• **Material provided**
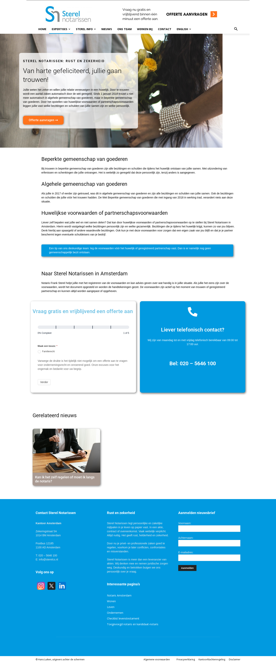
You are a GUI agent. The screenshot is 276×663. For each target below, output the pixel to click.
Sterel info (86, 29)
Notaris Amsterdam (119, 595)
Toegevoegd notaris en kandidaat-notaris (132, 624)
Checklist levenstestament (123, 618)
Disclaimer (234, 659)
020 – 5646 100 (198, 363)
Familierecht (46, 351)
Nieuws (106, 29)
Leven (110, 607)
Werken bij (145, 29)
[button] (235, 29)
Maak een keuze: (48, 346)
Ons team (124, 29)
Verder (44, 382)
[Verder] (65, 327)
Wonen (111, 601)
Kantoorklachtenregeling (212, 659)
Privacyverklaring (186, 659)
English (184, 29)
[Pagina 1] (47, 327)
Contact (164, 29)
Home (42, 29)
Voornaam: (184, 523)
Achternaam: (185, 537)
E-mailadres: (185, 552)
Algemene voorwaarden (157, 659)
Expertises (61, 29)
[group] (83, 331)
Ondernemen (115, 612)
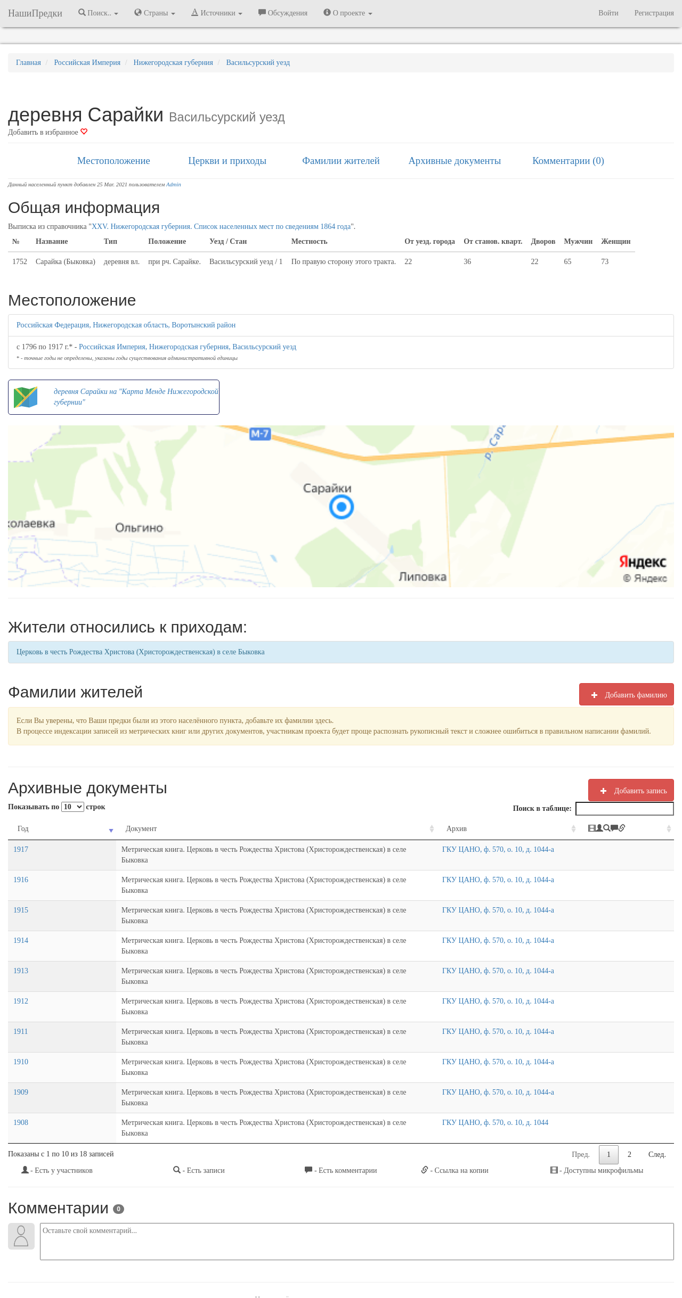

• **Your goal**
Render everything from the line containing "Werken bij (145, 29)" down to the last of the rows as a numbered list, skipping blank lines and leaving out the pictures.

• **Correct result**
1. Werken bij (145, 29)
2. [button] (235, 29)
3. Maak een keuze: (48, 346)
4. Ons team (124, 29)
5. Verder (44, 382)
6. [Verder] (65, 327)
7. Wonen (111, 601)
8. Kantoorklachtenregeling (212, 659)
9. Privacyverklaring (186, 659)
10. English (184, 29)
11. [Pagina 1] (47, 327)
12. Contact (164, 29)
13. Home (42, 29)
14. Voornaam: (184, 523)
15. Achternaam: (185, 537)
16. E-mailadres: (185, 552)
17. Algemene voorwaarden (157, 659)
18. Expertises (61, 29)
19. [group] (83, 331)
20. Ondernemen (115, 612)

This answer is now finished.